» **EXERCISE GOAL**
Reproduce the listing below exactly, from its first line down to and including the line with "PNB Local Bank".

» **DATASET ENTRIES**
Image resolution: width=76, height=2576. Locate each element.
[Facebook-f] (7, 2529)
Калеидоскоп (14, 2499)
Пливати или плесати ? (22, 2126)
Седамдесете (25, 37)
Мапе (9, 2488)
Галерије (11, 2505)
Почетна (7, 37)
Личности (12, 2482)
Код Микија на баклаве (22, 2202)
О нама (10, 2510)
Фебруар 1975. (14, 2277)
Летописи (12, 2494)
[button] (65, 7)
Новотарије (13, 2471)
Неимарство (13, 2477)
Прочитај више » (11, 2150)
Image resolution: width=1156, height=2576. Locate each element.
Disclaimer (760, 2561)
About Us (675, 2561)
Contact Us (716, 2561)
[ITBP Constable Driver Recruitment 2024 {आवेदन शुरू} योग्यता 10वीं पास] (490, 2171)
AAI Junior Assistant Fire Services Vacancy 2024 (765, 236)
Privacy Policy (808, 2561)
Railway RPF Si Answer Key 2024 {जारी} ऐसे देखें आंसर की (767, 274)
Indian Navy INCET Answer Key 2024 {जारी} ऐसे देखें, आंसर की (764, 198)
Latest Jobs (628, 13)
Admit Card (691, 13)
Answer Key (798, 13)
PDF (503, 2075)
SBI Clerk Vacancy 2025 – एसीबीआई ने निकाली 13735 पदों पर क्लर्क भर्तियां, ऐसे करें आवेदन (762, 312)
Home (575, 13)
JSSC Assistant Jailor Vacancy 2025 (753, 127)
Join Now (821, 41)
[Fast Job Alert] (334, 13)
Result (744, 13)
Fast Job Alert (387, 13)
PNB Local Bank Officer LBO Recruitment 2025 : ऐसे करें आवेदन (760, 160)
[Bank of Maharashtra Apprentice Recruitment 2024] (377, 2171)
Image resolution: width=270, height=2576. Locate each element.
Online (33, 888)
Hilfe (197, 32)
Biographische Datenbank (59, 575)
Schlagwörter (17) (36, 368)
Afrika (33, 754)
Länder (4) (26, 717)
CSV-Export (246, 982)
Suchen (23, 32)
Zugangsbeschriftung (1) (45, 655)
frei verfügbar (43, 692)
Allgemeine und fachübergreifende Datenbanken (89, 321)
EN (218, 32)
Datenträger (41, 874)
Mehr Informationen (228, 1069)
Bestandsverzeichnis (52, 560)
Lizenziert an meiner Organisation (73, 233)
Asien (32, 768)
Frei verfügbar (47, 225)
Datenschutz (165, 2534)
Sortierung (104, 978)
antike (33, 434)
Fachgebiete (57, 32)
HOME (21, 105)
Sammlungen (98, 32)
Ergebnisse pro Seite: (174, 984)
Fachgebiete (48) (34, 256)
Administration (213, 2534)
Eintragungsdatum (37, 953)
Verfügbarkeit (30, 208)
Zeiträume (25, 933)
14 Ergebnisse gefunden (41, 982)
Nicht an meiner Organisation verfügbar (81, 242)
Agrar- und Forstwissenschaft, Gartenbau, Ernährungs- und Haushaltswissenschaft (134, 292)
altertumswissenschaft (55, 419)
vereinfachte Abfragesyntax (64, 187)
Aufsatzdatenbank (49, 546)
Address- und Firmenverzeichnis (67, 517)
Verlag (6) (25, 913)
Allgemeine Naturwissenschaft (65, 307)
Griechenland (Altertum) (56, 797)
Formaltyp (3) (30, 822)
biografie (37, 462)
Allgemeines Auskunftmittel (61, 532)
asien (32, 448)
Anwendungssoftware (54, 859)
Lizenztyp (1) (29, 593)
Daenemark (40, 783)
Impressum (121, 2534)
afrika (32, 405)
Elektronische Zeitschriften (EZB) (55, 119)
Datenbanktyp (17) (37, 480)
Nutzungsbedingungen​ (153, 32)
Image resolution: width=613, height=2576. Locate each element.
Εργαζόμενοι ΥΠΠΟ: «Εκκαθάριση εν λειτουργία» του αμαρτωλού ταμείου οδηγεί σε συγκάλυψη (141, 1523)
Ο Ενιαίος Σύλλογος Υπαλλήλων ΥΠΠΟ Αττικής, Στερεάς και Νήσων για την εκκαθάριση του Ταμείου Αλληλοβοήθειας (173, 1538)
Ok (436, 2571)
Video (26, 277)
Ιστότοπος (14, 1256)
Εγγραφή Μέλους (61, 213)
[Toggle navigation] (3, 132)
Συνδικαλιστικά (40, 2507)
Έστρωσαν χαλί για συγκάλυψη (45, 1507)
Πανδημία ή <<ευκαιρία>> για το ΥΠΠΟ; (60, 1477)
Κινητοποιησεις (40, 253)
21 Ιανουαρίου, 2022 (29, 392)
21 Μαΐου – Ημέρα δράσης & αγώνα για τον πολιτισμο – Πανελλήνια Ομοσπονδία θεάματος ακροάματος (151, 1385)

» **RESPONSE FOR THIS EXERCISE**
Image resolution: width=76, height=2576. Locate each element.
[Facebook-f] (7, 2529)
Калеидоскоп (14, 2499)
Пливати или плесати ? (22, 2126)
Седамдесете (25, 37)
Мапе (9, 2488)
Галерије (11, 2505)
Почетна (7, 37)
Личности (12, 2482)
Код Микија на баклаве (22, 2202)
О нама (10, 2510)
Фебруар 1975. (14, 2277)
Летописи (12, 2494)
[button] (65, 7)
Новотарије (13, 2471)
Неимарство (13, 2477)
Прочитај више » (11, 2150)
Image resolution: width=1156, height=2576. Locate each element.
Disclaimer (760, 2561)
About Us (675, 2561)
Contact Us (716, 2561)
[ITBP Constable Driver Recruitment 2024 {आवेदन शुरू} योग्यता 10वीं पास] (490, 2171)
AAI Junior Assistant Fire Services Vacancy 2024 (765, 236)
Privacy Policy (808, 2561)
Railway RPF Si Answer Key 2024 {जारी} ऐसे देखें आंसर की (767, 274)
Indian Navy INCET Answer Key 2024 {जारी} ऐसे देखें, आंसर की (764, 198)
Latest Jobs (628, 13)
Admit Card (691, 13)
Answer Key (798, 13)
PDF (503, 2075)
SBI Clerk Vacancy 2025 – एसीबीआई ने निकाली 13735 पदों पर क्लर्क भर्तियां, ऐसे करें आवेदन (762, 312)
Home (575, 13)
JSSC Assistant Jailor Vacancy 2025 (753, 127)
Join Now (821, 41)
[Fast Job Alert] (334, 13)
Result (744, 13)
Fast Job Alert (387, 13)
PNB Local Bank Officer LBO Recruitment 2025 : ऐसे करें आवेदन (760, 160)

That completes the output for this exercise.